Since “Tianji” appeared on the cover of “Nature” for more than a year, this is the third time that Tsinghua University’s brain-inspired computing research has been included in Nature magazine.
On October 14, in the latest issue of “Nature”, a breakthrough in a brain-like computing architecture appeared.
Researchers from Tsinghua University, Beijing National Research Center for Information Science and Technology, and the University of Delaware (University of Delaware) research team in the paper “A system hierarchy for brain-inspired computing” (a brain-inspired computing system hierarchy) The concept of “neuromorphic completenes” was proposed. This research is considered to accelerate the research of brain-like computing and general artificial intelligence.
Currently, there are generally two approaches to developing artificial general intelligence (AGI): neuroscience-oriented and computer science-oriented. Since the two approaches have fundamental differences in formulation and coding, they rely on different and incompatible platforms, hindering the development of AGI.
Paper link: https://www.nature.com/articles/s41586-020-2782-y
The first author of the study is Zhang Youhui, a researcher at the Department of Computer Science, Tsinghua University, and Shi Luping, a professor at Tsinghua University and director of the Center for Brain-Inspired Computing at Tsinghua University, is the corresponding author of the paper.
Taking inspiration from the biological brain, neuromorphic computing provides direction for the next wave of development in computer technology and architecture. Brain-inspired computing is different from traditional computer architectures. The latter is based on Turing’s complete and perfect von Neumann structure. The former does not currently have a generalized system hierarchy or a complete understanding of brain-inspired computing. This affects the compatibility between brain-inspired computing software and hardware, thereby hindering the development efficiency of large brain-inspired computing.
Facing this challenge, researchers at Tsinghua University and other institutions have proposed the concept of “brain-like computing completeness”, which relaxes the requirements for hardware integrity and proposes a corresponding system hierarchy, including Turing-complete software Abstract models and general abstract neuromorphic architectures.
Using this hierarchy, we can describe various programs into a unified representation and translate into equivalent executables on any neuromorphic complete hardware. This means that this system can ensure programming language portability, hardware integrity and compilation feasibility.

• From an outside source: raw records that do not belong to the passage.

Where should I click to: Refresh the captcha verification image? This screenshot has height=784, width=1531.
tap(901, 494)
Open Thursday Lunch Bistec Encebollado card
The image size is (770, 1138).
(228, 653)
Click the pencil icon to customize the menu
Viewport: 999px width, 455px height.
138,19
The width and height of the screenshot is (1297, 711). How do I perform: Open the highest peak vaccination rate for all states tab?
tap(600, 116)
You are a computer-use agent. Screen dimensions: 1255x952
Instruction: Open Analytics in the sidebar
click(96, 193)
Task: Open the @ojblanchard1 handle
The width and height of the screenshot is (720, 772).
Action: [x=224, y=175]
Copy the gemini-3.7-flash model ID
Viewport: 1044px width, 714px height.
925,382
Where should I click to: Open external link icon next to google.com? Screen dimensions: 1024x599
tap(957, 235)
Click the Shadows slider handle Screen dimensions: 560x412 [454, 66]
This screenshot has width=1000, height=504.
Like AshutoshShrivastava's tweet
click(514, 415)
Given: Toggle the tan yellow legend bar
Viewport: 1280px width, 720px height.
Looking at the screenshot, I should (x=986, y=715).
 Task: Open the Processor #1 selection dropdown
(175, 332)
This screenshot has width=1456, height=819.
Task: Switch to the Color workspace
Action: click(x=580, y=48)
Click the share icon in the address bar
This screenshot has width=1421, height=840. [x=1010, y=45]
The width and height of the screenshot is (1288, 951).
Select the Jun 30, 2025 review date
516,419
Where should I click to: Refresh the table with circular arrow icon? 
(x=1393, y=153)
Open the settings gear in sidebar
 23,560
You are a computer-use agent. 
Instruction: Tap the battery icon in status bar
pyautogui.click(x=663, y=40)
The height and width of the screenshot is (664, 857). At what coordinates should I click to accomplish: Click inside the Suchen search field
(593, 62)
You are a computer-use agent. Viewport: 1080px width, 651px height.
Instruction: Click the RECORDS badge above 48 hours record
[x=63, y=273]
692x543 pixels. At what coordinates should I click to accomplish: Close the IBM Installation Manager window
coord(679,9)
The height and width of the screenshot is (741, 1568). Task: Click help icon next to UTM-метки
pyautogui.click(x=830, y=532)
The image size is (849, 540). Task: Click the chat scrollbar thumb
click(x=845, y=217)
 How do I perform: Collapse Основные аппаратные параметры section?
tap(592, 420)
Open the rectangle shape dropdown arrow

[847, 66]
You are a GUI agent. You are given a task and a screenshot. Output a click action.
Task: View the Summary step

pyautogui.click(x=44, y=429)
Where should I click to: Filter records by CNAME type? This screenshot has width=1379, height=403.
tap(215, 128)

To support the execution of different types of programs on various typical hardware platforms, the researchers implemented a series of toolchain software, which in turn demonstrated the advantages of this system architecture.
Brand New System Hierarchy
In this study, the researchers proposed a highly versatile and pervasive brain-inspired computing system hierarchy, which includes three levels: software, hardware, and compilation.
Unlike the traditional computing system hierarchy, for the brain-inspired computing system hierarchy, the software layer refers to neuromorphic application and development frameworks (such as Nengo and PyTorch). Correspondingly, researchers propose to use POG as an intermediate representation of software, and EPG as an intermediate representation of hardware (CFG, control flow graph), and introduce a compilation tool to convert POG into EPG. For the hardware layer, the researchers proposed Abstract Neuromorphic Architecture (ANA), including scheduling unit, processing unit, memory, and interconnection network, as an abstraction of neuromorphic hardware (TrueNorth, SpiNNaker, Tianjic, and Loihi).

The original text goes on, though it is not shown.